**Given information:**
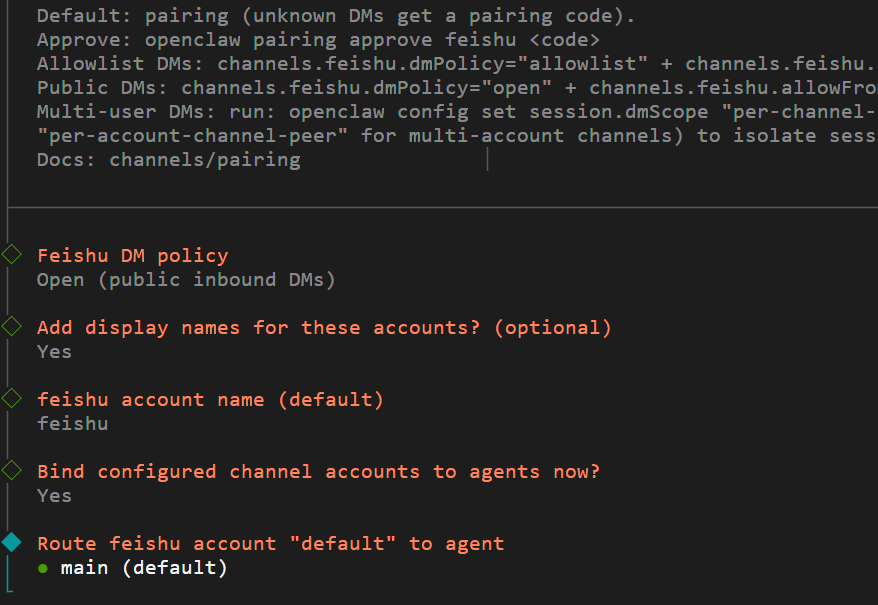
Task: Click "Yes" under Bind configured channel accounts
Action: [x=54, y=496]
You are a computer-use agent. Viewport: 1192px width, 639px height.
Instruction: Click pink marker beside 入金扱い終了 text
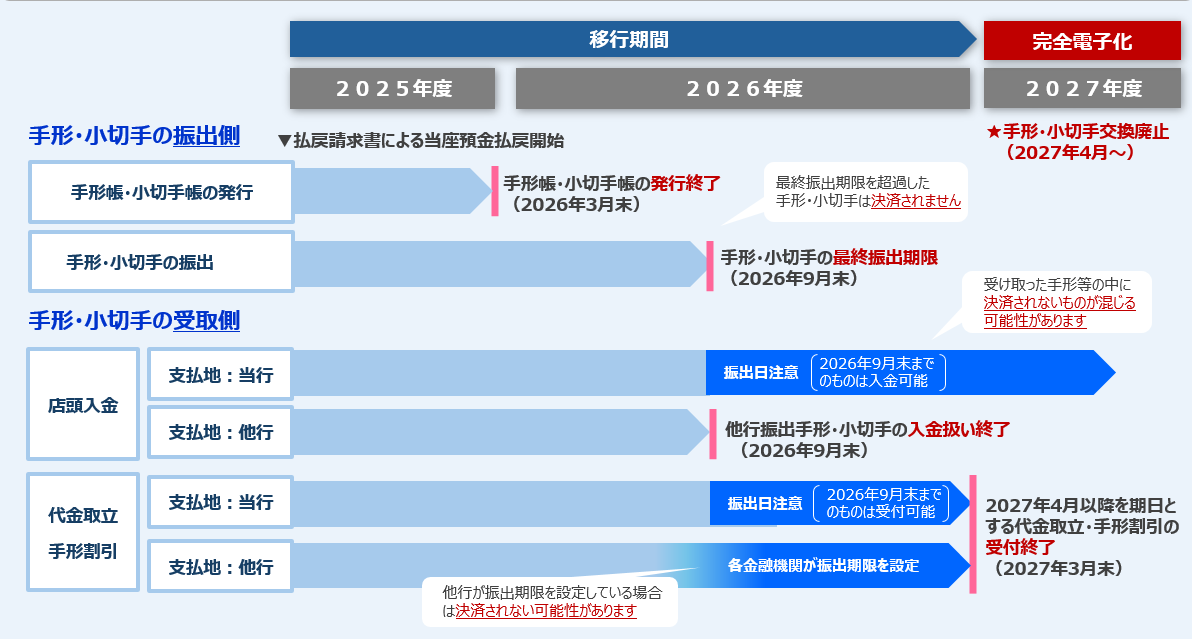tap(713, 434)
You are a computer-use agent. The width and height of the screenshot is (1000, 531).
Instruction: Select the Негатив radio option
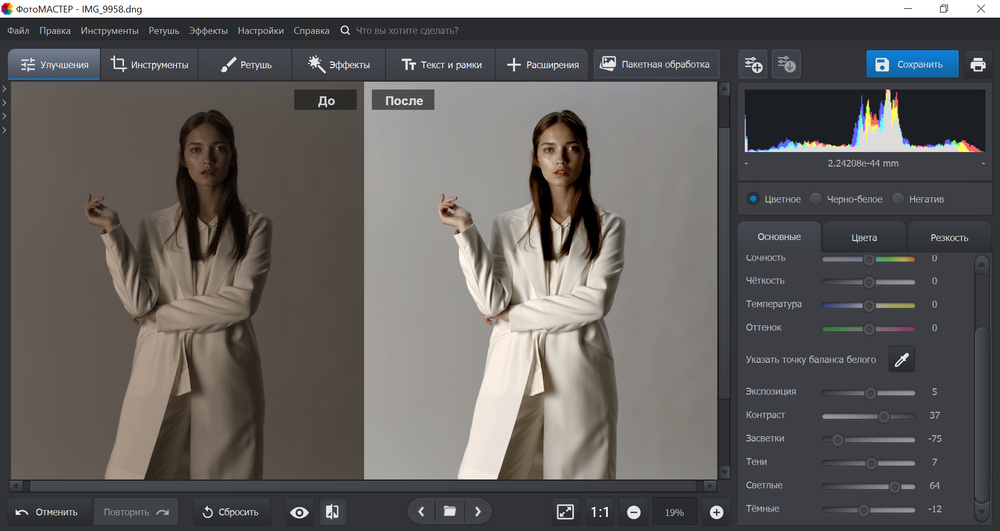tap(898, 199)
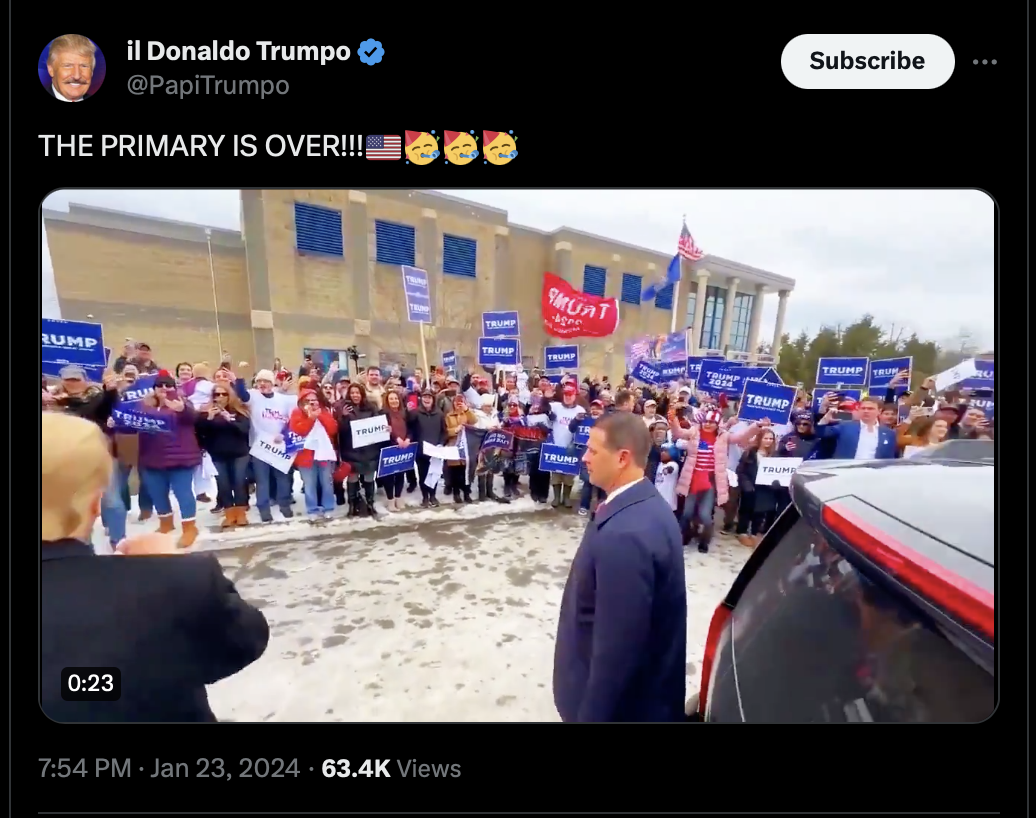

**Exercise prompt:** Your reply should be a single number: how many lines in the entries above hold the string "height".

**Task output:** 2